DATA EXTRACT below:

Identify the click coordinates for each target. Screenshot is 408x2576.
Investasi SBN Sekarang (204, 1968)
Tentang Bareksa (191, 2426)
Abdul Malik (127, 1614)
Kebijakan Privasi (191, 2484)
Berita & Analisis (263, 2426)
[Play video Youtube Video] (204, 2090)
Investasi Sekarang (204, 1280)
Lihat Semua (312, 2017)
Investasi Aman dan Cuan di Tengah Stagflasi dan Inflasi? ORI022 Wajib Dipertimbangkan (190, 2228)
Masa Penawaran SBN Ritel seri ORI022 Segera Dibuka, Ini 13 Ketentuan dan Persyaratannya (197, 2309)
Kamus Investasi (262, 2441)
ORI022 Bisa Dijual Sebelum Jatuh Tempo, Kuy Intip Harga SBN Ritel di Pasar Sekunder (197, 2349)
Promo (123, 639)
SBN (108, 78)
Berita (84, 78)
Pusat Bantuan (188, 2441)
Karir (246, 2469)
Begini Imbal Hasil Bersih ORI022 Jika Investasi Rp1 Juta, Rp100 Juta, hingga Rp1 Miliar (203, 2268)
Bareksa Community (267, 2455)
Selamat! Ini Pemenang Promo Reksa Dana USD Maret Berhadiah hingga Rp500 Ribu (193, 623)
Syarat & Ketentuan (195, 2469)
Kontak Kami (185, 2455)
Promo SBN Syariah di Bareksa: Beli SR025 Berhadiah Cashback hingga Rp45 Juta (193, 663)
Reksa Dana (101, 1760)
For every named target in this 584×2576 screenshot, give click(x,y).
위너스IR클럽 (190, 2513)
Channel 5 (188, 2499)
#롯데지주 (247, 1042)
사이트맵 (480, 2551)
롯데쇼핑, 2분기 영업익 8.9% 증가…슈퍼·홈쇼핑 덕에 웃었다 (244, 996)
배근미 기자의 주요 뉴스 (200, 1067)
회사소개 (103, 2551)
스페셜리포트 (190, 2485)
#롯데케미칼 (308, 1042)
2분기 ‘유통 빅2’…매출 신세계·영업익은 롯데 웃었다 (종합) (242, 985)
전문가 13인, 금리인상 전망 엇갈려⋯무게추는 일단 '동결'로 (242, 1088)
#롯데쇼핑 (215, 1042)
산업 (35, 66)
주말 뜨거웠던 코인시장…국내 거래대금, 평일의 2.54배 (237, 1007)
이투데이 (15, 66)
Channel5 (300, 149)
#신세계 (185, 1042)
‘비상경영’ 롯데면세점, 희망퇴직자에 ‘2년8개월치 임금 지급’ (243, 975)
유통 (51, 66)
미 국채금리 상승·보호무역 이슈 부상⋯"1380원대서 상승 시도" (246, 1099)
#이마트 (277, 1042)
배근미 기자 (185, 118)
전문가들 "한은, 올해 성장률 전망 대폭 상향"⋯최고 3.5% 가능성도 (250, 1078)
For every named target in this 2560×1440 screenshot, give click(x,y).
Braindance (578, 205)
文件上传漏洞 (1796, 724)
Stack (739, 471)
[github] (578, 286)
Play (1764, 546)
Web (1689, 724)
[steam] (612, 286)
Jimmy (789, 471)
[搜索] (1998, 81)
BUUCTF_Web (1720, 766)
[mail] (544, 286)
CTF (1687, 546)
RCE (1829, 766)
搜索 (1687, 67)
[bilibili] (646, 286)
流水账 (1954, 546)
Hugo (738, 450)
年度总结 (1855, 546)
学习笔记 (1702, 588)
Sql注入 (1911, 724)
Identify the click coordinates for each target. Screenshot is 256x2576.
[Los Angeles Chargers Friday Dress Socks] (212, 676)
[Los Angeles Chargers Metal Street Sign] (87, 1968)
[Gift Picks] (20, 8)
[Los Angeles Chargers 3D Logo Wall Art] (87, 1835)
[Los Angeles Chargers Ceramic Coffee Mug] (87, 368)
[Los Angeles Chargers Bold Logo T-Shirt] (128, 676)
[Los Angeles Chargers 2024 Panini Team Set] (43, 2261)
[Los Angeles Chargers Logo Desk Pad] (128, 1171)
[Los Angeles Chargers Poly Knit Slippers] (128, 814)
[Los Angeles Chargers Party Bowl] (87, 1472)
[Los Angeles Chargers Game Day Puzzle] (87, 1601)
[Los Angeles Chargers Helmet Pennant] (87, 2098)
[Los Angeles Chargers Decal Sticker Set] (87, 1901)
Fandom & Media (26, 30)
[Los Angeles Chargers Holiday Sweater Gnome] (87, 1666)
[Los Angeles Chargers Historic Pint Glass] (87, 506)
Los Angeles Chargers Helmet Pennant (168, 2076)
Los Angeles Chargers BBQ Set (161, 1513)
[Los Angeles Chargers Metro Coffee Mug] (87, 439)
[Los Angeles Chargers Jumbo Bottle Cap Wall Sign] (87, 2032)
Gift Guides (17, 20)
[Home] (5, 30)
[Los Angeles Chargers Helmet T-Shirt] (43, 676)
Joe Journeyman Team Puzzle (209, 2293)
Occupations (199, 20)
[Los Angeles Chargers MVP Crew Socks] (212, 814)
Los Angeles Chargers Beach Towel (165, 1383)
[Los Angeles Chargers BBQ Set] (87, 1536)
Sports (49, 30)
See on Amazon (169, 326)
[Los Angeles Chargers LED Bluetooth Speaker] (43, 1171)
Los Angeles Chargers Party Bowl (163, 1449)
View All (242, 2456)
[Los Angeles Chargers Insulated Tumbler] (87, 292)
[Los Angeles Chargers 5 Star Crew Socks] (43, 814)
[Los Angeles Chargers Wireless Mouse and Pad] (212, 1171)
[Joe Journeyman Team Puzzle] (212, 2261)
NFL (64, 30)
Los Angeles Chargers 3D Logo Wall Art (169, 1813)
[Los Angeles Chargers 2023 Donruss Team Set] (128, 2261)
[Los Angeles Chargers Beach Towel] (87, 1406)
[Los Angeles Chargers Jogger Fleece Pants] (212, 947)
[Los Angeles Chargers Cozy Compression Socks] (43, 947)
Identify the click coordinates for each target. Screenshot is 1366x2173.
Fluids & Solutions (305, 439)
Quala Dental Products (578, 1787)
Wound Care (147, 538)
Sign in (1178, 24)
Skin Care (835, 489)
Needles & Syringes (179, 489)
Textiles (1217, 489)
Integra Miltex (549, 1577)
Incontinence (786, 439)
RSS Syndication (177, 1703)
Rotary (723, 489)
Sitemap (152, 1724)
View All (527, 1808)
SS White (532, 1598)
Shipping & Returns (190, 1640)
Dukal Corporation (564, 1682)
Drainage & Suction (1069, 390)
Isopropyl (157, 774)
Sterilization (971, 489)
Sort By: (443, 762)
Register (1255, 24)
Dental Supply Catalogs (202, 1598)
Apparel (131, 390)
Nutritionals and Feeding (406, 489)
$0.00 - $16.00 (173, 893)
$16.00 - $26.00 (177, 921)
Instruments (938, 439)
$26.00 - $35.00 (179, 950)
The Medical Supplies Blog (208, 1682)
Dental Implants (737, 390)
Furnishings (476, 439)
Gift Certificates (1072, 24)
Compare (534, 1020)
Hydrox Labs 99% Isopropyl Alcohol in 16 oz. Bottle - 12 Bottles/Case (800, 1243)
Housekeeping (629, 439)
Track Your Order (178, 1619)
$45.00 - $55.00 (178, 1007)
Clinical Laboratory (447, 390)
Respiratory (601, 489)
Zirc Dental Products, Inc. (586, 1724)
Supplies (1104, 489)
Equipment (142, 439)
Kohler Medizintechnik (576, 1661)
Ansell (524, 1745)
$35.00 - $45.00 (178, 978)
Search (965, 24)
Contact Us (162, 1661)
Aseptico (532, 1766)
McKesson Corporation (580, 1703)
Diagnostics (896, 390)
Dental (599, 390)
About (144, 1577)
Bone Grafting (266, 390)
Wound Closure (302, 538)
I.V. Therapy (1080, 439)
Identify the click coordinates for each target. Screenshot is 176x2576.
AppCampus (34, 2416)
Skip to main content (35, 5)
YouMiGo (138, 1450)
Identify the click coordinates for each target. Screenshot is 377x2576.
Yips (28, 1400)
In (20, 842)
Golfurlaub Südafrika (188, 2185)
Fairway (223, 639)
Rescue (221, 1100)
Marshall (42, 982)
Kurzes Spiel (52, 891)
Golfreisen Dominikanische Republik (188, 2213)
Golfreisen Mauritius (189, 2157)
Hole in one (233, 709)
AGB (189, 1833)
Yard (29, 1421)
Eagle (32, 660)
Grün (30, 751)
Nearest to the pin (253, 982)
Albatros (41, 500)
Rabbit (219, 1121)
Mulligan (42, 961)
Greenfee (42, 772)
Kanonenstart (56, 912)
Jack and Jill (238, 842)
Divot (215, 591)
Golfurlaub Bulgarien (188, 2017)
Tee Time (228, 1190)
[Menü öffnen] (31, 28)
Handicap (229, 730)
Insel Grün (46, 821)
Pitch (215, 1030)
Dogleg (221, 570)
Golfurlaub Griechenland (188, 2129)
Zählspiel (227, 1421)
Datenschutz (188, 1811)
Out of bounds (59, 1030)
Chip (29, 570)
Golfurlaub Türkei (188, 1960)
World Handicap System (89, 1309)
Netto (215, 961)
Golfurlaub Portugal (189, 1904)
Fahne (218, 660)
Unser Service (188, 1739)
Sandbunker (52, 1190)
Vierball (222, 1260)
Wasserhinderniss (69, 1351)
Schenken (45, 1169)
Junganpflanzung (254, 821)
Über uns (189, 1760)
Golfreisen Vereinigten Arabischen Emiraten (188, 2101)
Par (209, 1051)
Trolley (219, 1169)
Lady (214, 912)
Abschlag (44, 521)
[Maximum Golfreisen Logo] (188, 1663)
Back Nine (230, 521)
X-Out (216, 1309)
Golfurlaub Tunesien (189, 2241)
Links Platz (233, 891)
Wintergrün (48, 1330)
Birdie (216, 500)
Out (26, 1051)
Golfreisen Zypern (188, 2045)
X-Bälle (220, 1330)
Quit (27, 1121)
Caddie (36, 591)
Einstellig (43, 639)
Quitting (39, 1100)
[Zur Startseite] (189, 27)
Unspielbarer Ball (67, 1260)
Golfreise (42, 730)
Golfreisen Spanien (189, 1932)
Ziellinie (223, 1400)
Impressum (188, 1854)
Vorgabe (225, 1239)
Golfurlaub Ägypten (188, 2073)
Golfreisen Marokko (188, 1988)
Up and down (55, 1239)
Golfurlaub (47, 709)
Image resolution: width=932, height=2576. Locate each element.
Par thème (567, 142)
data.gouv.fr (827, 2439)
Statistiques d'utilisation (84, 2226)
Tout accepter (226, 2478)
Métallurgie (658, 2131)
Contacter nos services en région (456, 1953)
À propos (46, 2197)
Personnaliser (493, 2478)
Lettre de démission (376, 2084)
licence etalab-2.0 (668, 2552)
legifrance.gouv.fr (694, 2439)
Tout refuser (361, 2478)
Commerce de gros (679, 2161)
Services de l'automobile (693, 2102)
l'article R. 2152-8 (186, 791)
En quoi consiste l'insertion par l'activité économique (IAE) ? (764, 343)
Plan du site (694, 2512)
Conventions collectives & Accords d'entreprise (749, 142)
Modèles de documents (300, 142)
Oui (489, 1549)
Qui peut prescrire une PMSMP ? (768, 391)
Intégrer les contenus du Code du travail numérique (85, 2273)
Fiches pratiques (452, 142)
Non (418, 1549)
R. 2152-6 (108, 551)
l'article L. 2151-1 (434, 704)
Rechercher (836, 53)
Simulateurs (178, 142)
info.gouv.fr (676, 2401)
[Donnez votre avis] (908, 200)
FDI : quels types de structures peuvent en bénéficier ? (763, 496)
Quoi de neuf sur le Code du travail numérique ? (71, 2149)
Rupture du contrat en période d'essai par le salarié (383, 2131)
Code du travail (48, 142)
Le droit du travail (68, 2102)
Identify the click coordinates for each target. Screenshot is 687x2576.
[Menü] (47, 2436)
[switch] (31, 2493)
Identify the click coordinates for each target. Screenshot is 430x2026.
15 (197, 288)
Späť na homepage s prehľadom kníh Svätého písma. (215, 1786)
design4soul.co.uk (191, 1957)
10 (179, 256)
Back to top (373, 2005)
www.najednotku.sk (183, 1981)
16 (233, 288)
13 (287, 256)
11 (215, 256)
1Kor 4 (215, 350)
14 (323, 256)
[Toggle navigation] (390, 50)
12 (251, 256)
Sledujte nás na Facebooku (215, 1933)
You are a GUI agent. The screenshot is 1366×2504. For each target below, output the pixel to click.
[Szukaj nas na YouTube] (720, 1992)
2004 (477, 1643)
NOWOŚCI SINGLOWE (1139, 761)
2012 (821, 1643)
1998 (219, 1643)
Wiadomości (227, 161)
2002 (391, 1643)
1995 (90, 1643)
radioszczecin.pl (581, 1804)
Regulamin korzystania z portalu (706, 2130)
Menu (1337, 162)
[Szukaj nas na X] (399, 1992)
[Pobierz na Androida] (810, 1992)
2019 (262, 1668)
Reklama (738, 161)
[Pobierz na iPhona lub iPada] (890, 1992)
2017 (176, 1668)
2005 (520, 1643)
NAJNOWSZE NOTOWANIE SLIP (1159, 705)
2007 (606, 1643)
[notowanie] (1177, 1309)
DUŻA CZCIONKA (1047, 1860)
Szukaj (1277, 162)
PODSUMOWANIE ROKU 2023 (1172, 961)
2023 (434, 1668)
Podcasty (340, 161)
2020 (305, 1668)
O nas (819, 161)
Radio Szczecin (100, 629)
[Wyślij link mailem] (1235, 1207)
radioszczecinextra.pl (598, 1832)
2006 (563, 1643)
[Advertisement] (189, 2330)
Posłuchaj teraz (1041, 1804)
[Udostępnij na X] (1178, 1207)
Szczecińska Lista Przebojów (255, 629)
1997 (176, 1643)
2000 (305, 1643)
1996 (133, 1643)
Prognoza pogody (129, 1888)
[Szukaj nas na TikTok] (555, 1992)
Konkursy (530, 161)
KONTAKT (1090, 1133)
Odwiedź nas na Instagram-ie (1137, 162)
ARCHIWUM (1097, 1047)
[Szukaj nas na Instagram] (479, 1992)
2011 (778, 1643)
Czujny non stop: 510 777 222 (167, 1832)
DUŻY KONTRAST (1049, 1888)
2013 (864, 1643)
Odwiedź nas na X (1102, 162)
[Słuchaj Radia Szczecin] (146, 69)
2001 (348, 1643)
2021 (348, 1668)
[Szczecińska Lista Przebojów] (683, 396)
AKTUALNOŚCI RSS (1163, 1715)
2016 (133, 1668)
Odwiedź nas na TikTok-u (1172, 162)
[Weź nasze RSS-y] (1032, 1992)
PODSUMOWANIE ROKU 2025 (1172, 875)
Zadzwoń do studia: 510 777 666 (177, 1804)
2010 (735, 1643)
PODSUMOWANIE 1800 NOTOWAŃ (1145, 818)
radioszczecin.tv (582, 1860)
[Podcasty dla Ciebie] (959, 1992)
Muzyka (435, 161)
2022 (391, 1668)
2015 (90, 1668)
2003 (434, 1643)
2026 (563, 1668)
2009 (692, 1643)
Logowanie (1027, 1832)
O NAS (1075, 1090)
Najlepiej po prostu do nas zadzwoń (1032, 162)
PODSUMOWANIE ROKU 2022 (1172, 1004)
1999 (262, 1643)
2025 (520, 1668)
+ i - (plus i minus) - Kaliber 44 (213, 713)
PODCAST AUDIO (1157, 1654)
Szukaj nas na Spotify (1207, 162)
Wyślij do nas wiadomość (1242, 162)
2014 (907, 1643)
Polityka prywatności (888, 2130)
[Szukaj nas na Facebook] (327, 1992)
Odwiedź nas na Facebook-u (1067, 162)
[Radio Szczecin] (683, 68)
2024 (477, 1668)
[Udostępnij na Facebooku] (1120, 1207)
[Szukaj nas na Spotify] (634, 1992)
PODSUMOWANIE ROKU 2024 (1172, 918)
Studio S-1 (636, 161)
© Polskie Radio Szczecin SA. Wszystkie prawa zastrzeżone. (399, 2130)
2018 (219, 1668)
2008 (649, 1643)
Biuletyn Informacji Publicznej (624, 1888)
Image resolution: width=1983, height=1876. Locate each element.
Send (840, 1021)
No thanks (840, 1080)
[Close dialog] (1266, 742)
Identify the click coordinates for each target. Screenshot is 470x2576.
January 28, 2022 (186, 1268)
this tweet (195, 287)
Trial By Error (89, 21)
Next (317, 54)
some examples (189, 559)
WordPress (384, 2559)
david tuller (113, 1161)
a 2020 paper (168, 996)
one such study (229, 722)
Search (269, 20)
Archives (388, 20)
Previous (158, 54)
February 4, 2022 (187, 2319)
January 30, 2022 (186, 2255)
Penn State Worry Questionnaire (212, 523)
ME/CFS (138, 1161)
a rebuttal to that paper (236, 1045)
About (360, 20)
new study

End of DATA EXTRACT.

• **WHAT TO PRODUCE**
Go to the line with "2013 (864, 1643)" in the entries above and repeat every line from there through the line with "Penn State Worry Questionnaire (212, 523)", exactly and with no other text.

• **RESULT OF THE TASK**
2013 (864, 1643)
Odwiedź nas na X (1102, 162)
[Słuchaj Radia Szczecin] (146, 69)
2001 (348, 1643)
2021 (348, 1668)
[Szczecińska Lista Przebojów] (683, 396)
AKTUALNOŚCI RSS (1163, 1715)
2016 (133, 1668)
Odwiedź nas na TikTok-u (1172, 162)
[Weź nasze RSS-y] (1032, 1992)
PODSUMOWANIE ROKU 2025 (1172, 875)
Zadzwoń do studia: 510 777 666 (177, 1804)
2010 (735, 1643)
PODSUMOWANIE 1800 NOTOWAŃ (1145, 818)
radioszczecin.tv (582, 1860)
[Podcasty dla Ciebie] (959, 1992)
Muzyka (435, 161)
2022 (391, 1668)
2015 (90, 1668)
2003 (434, 1643)
2026 (563, 1668)
2009 (692, 1643)
Logowanie (1027, 1832)
O NAS (1075, 1090)
Najlepiej po prostu do nas zadzwoń (1032, 162)
PODSUMOWANIE ROKU 2022 (1172, 1004)
1999 (262, 1643)
2025 (520, 1668)
+ i - (plus i minus) - Kaliber 44 (213, 713)
PODCAST AUDIO (1157, 1654)
Szukaj nas na Spotify (1207, 162)
Wyślij do nas wiadomość (1242, 162)
2014 (907, 1643)
Polityka prywatności (888, 2130)
[Szukaj nas na Facebook] (327, 1992)
Odwiedź nas na Facebook-u (1067, 162)
[Radio Szczecin] (683, 68)
2024 (477, 1668)
[Udostępnij na Facebooku] (1120, 1207)
[Szukaj nas na Spotify] (634, 1992)
PODSUMOWANIE ROKU 2024 (1172, 918)
Studio S-1 (636, 161)
© Polskie Radio Szczecin SA. Wszystkie prawa zastrzeżone. (399, 2130)
2018 (219, 1668)
2008 (649, 1643)
Biuletyn Informacji Publicznej (624, 1888)
Image resolution: width=1983, height=1876. Locate each element.
Send (840, 1021)
No thanks (840, 1080)
[Close dialog] (1266, 742)
Identify the click coordinates for each target. Screenshot is 470x2576.
January 28, 2022 (186, 1268)
this tweet (195, 287)
Trial By Error (89, 21)
Next (317, 54)
some examples (189, 559)
WordPress (384, 2559)
david tuller (113, 1161)
a 2020 paper (168, 996)
one such study (229, 722)
Search (269, 20)
Archives (388, 20)
Previous (158, 54)
February 4, 2022 (187, 2319)
January 30, 2022 (186, 2255)
Penn State Worry Questionnaire (212, 523)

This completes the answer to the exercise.